After graduating, Amy Nham will complete a residency with Indian Health Service, a federal program that assists American Indians and Alaska Natives.
Amy Nham is one of the first students to graduate with the dual degree of doctor of pharmacy (PharmD) from the USC School of Pharmacy and master of public health (MPH) from the Keck School of Medicine of USC. As a first-generation student, she’s used to forging her own path.
Nham was born and raised in Sóc Trăng, a small city in southern Vietnam. Each of her parents has only a fifth-grade education due to economic barriers, so they left behind the familiar when Nham was 6 years old and immigrated to the United States in search of better opportunities.
“At that age, you don’t really know what it means to move to a new country where people don’t speak the same language as you,” Nham says of the transition. “I remember being very flustered all the time.”
They spent a year in Wisconsin before settling in Alhambra, Calif., where the family welcomed two more daughters. Her mother now works as a nail technician, and her father is a machine operator on weekdays and an electrician on weekends.
“My parents have always believed that education is the way out of poverty,” Nham says. “They really emphasized its importance because they wanted life to be easier for us than it was for them.”
Traveling as a Health Career Training Ground
Nham set her eyes on a career in health during high school. She honed in on pharmacy after realizing that direct interaction with patients was her priority, and chose to attend USC for its pre-pharmacy program.
In college, she studied abroad twice: first in London with the USC Global Health and Social Medicine program and then on a scholarship to Shanghai for a globalization class. These experiences opened her eyes to how social determinants of health have affected her own family, and sparked an interest in public health. Beyond satisfying her wanderlust, she also credits her travels as a valuable training ground for a health career.
“Even though I’m in pharmacy school, I think there are so many ways to approach health than with just medicine,” she says. “Seeing what other people’s priorities, food, customs are like helps you be more open-minded and understanding when you’re dealing with different people in your future practice.”
Finishing her undergraduate studies in just three years, Nham enrolled in the USC School of Pharmacy because the school’s commitment to serving the community aligned with her own. Holding true to that commitment, she served as co-president of PharmSC Clinic, a student organization that provides free health screenings in East Los Angeles.
A year into pharmacy school, still curious about the impact of socioeconomic status on health, she applied to the PharmD/MPH dual-degree program.
“Navigating it was quite stressful… I almost had to make my own curriculum and get it approved,” she says with a laugh.
Despite the demanding workload, she has continued to travel, completing several of her Advanced Pharmacy Practice Experiences (APPE) across the country. She excelled in her rotations with the Centers for Disease Control and Prevention in Atlanta, Ga. and the Food and Drug Administration in Silver Spring, Md.
“It was hard to juggle it all and I sometimes do wonder if it was all worth it,” Nham says. “But if I’m able to help patients with my knowledge and expertise, then that’s invaluable.”
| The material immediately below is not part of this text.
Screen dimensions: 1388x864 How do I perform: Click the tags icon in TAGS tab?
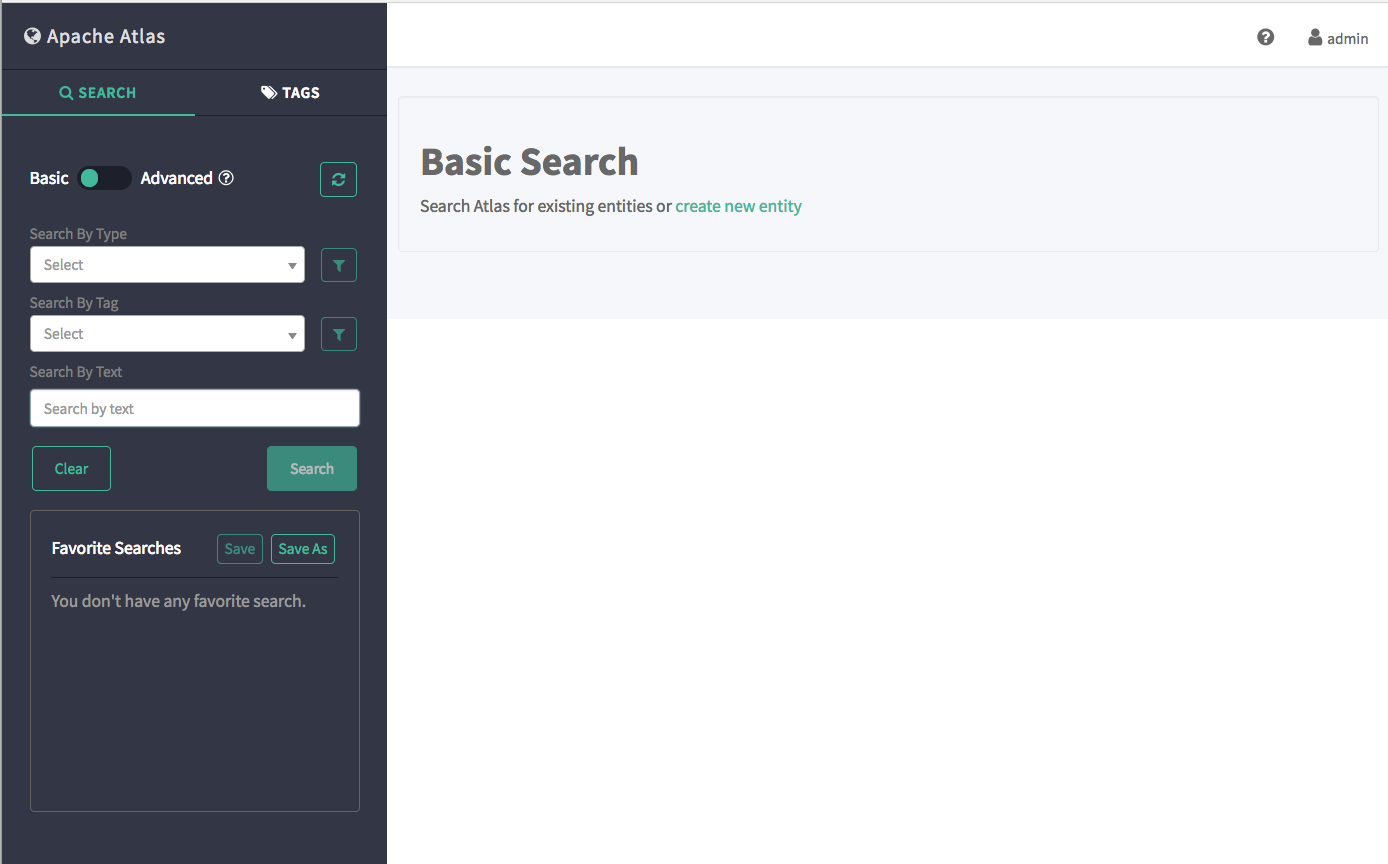tap(269, 93)
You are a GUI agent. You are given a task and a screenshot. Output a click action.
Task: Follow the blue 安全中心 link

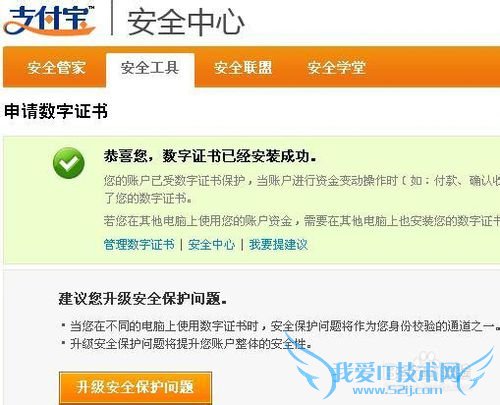(212, 244)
A Commitment to Underserved Populations
Time and time again, Nham has carved her own path. After graduating in May, instead of completing a residency at Kaiser Permanente — where she has worked as a pharmacy intern for the past four years — she has chosen a residency with Indian Health Service, a federal program that assists American Indians and Alaska Natives, which comes with a significant pay cut. Her new home base is in Whitewater, Ariz., within the Fort Apache Indian Reservation in Navajo County. The closest city is more than a three-hour drive away.
“I think it’ll be a humbling experience,” Nham says. “The American Indians and Alaska Natives have so many barriers against them in terms of accessing good health; you really have to deal with all the other challenges they’re facing and assess each patient holistically.”
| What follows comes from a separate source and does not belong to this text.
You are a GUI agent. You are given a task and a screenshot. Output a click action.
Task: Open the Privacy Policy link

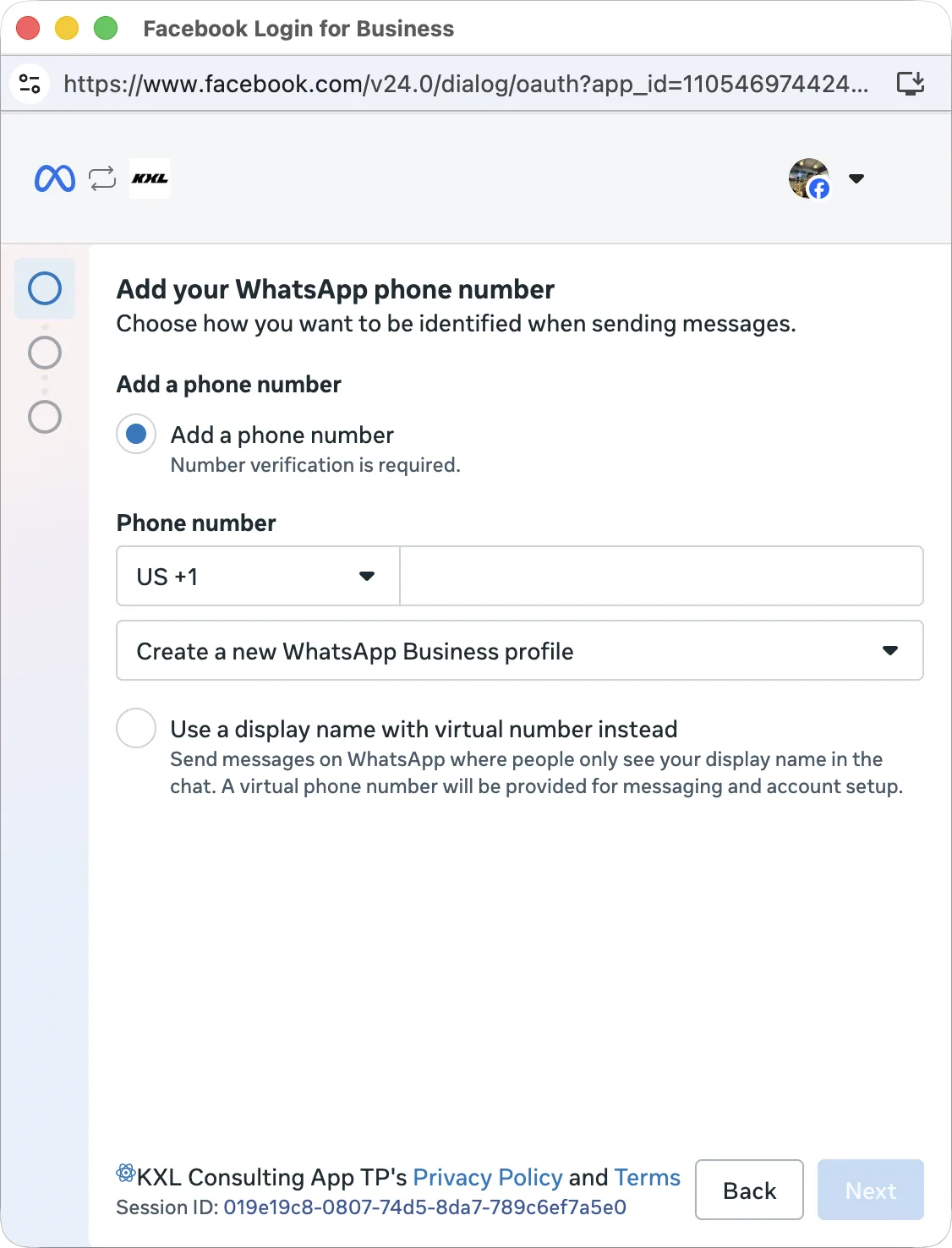[x=488, y=1177]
Although she has wrestled with the decision over the past year for financial reasons, she is prioritizing her passion to work with underprivileged populations.
Eventually, she plans to work as an ambulatory care pharmacist and potentially in a public health organization, where she can make a big impact.
“Amy has always been guided by her passion to serve the health needs of the underserved,” says Susie Park, associate dean for student affairs at the USC School of Pharmacy. “In the truest sense, she embodies the Oath of a Pharmacist.”